Antonino Pío
140 - 150. Mármol blanco, Travertino, Paragone, 108 x 75 cmNo expuesto
Busto colosal compuesto por una cabeza de mediados del siglo II y un torso del siglo XVI-XVII. La cabeza es copia fiel de un original conservado en el Museo Vaticano y está bastante restaurada. La obra está realizada en mármol blanco (cabeza, fíbula y peana), paragone o caliza negra (coraza), travertino y algunas piezas de lumachela (el resto). La cabeza monumental del longevo emperador romano muestra numerosos añadidos modernos. El peinado y la barba parecen seguir el esquema de los retratos de su padre adoptivo, el emperador Adriano. En la Historia Augusta, Antonino es descrito como “noble y de rasgos suaves, sobrio, bondadoso, generoso [...] y moderado”.

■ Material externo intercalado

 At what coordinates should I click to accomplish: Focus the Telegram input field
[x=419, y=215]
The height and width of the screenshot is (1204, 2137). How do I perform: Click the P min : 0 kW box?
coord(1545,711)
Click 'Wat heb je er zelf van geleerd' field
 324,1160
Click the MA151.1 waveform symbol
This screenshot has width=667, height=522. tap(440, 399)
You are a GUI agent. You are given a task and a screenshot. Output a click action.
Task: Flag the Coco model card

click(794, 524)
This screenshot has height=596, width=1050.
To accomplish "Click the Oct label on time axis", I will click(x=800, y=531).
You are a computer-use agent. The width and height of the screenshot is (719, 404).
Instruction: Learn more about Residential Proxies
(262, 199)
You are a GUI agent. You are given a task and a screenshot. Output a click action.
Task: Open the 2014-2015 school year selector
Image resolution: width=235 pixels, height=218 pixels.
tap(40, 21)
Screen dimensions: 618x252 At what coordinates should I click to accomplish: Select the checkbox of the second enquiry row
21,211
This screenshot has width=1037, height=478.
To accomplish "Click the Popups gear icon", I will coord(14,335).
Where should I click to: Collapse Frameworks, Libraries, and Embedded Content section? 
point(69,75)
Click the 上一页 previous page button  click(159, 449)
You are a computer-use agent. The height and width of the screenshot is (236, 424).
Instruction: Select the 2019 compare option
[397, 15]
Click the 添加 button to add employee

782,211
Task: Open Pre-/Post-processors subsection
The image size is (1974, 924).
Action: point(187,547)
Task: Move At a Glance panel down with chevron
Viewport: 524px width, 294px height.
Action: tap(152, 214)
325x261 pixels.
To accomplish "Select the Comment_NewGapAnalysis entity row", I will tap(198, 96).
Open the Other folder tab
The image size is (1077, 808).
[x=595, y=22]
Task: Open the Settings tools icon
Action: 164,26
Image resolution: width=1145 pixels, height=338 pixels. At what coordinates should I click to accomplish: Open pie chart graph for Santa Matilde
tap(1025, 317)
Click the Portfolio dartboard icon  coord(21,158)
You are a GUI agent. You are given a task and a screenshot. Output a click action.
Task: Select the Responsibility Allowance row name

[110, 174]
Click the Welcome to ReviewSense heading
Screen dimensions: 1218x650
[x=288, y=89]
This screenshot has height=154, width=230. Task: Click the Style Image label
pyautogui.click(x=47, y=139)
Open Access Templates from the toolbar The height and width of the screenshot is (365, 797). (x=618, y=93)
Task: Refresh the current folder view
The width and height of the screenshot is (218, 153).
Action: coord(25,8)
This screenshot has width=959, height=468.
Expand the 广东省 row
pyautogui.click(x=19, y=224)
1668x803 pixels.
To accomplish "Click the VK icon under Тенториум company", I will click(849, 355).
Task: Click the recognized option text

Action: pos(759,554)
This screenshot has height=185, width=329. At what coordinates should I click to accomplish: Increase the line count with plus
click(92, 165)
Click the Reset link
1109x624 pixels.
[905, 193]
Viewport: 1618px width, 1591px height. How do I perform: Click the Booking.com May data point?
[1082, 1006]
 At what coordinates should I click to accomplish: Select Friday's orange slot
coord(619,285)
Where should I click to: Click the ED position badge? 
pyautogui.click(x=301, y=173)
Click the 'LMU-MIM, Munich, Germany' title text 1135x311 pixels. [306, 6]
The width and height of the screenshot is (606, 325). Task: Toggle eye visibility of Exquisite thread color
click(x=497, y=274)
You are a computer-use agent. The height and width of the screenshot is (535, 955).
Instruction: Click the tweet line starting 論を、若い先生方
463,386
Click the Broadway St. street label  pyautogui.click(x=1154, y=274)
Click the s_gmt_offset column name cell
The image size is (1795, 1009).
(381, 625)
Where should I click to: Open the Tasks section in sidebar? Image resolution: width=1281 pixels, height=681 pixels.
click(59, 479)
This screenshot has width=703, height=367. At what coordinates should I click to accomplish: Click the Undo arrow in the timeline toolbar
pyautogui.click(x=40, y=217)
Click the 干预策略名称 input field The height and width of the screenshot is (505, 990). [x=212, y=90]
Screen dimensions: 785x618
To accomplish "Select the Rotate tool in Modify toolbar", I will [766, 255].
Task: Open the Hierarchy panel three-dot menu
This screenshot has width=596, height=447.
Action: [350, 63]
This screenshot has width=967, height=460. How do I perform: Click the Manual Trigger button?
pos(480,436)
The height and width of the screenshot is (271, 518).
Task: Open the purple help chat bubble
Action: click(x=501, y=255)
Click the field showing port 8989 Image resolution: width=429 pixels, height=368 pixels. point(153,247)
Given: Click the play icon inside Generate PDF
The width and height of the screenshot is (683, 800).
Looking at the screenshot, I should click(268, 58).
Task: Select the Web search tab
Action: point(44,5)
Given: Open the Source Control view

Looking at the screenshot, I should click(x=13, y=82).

La iconografía de Antonino Pío (86-161 d.C.) ha sido de las más estables entre las de los emperadores romanos. Su retrato oficial, establecido cuando asumió el poder en el 138 d.C., se mantuvo casi sin variaciones a lo largo de los veintitrés años que duró su reinado. Esta homogeneidad en sus representaciones hace que sea necesario recurrir a un análisis minucioso del trabajo en mármol para datar estas piezas con precisión. En el caso de la cabeza del Museo del Prado, Schröder ha observado que el tratamiento del cabello anticipa algunos rasgos de los retratos del Marco Aurelio joven, lo que le ha llevado a datar la obra entre el 140 y el 150 d.C. En cuanto al origen de este busto, que Blanco dio como procedente del Alcázar, hoy sabemos con seguridad que perteneció a la colección que Felipe V reunió en La Granja, gracias a la marca de propiedad descubierta sobre el hombro de la figura. (Texto extractado de González Escribano, R. en: La púrpura del Imperio, Museo del Prado, 1999, p. 90).